Task details - The line that contains "Select the eyedropper tool in left toolbar" marks the start. Please set it down, with every later line of the data, exactly and without pictures.

══ Data provided ══

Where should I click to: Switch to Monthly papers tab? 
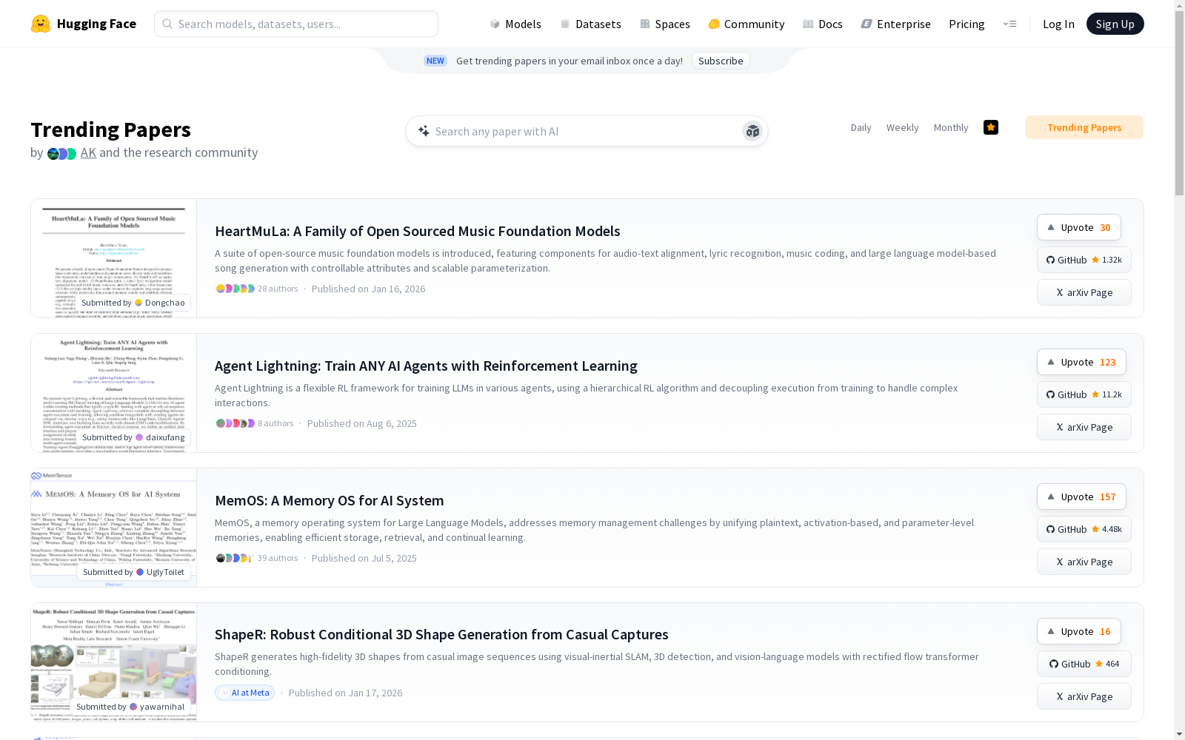coord(950,127)
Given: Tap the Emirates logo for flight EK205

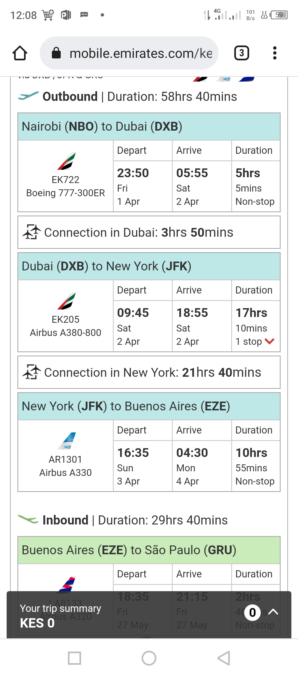Looking at the screenshot, I should (66, 301).
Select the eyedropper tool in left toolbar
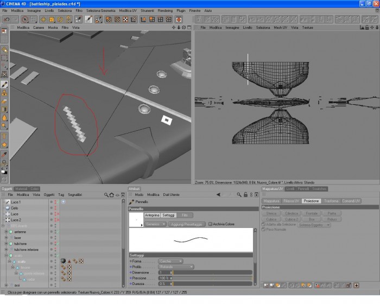380x304 pixels. click(x=4, y=154)
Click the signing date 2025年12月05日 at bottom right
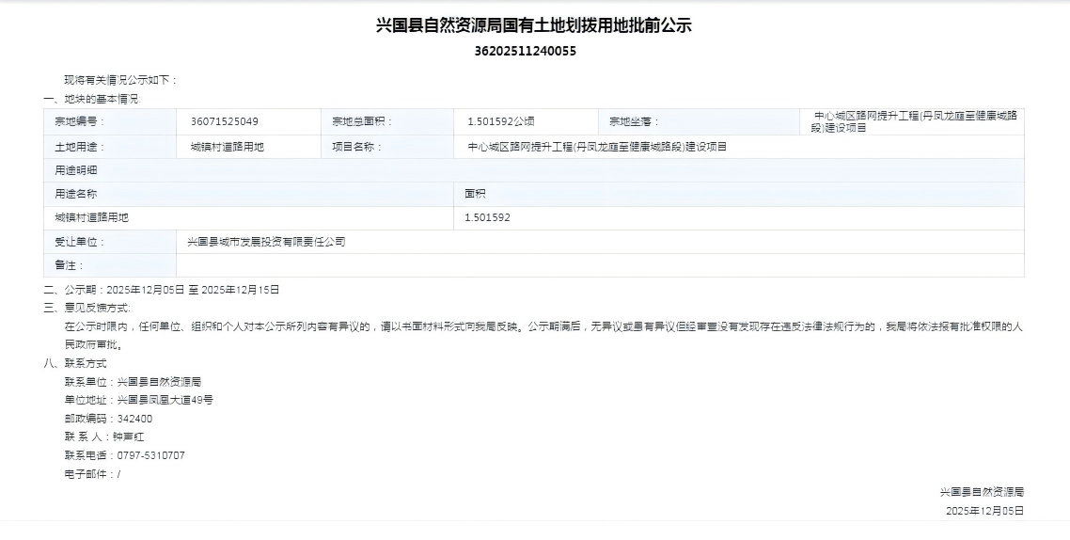The width and height of the screenshot is (1070, 540). [984, 511]
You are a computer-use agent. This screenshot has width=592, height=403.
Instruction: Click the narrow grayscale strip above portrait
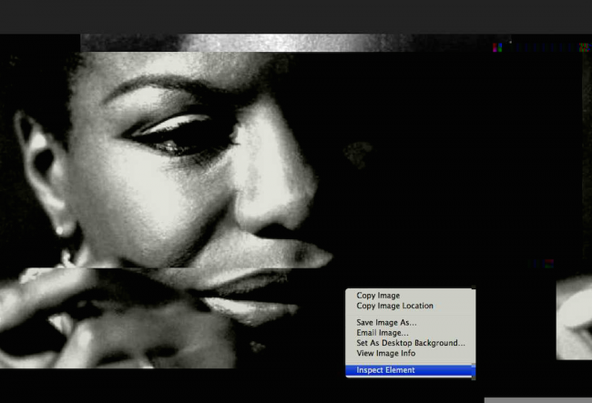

═══

Answer section -
Select the eyedropper tool in left toolbar
380x304 pixels. click(x=4, y=154)
Click the signing date 2025年12月05日 at bottom right
The width and height of the screenshot is (1070, 540). [984, 511]
You are a computer-use agent. This screenshot has width=592, height=403.
Instruction: Click the narrow grayscale strip above portrait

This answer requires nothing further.